Exploring inner sources of illness — and healing

Special to The CambrianApril 19, 2013 

My sons were the kind of kids who were almost never sick or, if they were, it lasted one day or two at most — much to the chagrin of the teachers when it came to my impulsive older son’s case. How can you keep such excitement for learning and self-expression down? I was proud of this fact of health.

Doing massage and now hypnotherapy, I deal with health issues. Some maladies, more obviously than others, stem from deep-seated emotional questions. Others certainly are from lifting too much over one’s head, pulling too many weeds or being hit by a car. However, how we heal may be a different story.

After visiting my sister down south and assessing her living situation and health, looking at my own reoccurring annoyances and coming across certain reading material and presentations recently, I’m more fired up than ever to continue exploring the realm of healing from within. Well, duh, that’s why I started studying hypnosis, to help others access that source within themselves to do just that.

But, this is no quick read. A video LOML and I just watched was an explanation of the Ayahuasca plant by a fellow named Scott Peterson of Refugio Alti Plano in Iquitos, Peru. People come to his destination to heal and grow using shamanistic ritual and this Amazonian vine.

I’m not saying that’s what I’m going to offer, but this statement caught my ear: “Many people have a vested interest in being sick or weak; there’s nothing more frightful than being completely well because then you have to take responsibility for the world around you.”
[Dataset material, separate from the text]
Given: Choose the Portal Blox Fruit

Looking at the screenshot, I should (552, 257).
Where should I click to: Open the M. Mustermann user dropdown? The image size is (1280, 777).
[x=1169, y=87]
Indeed, in hypnosis, we often ask what is the person’s secondary gain from whatever the issue is they are dealing with.

A friend loaned me a book by Louise L. Hay, “Heal Your Body: The Mental Causes for Physical Illness and the Metaphysical Way to Overcome Them.” This woman has deduced a list of conditions, likely emotional causes/circumstances and new thought patterns/affirmations — like “Asthma: Smother love. Inability to breathe for one’s self. Feeling stifled. Suppressed crying: It is now safe for me to take charge of my own life. I choose to be free.”

Obviously one is not likely to be miraculously healed of their addictions, hemorrhoids or acne by simply making this statement repeatedly throughout the day. However, I do believe what this book and others are saying is that a mind shift from what we’ve come to expect as the norm is crucial to making any change in our life, whether it’s poverty, being accident-prone or attracting the wrong people into our life, to rashes, cancer or hernias.

Honesty. Desire. Mindfulness. Even when we think we are thinking positively, are we? How deeply? With full abandon? Are we visualizing it with every fiber of our being?

A child is not going to be automatically aware of trauma-related imbalances or know how to automatically shift thought patterns. They just get sick or “misbehave” or have things “happen” to them until their life is back in balance.

As adults, how are your beliefs affecting your life-balance? What are you willing to give up or change?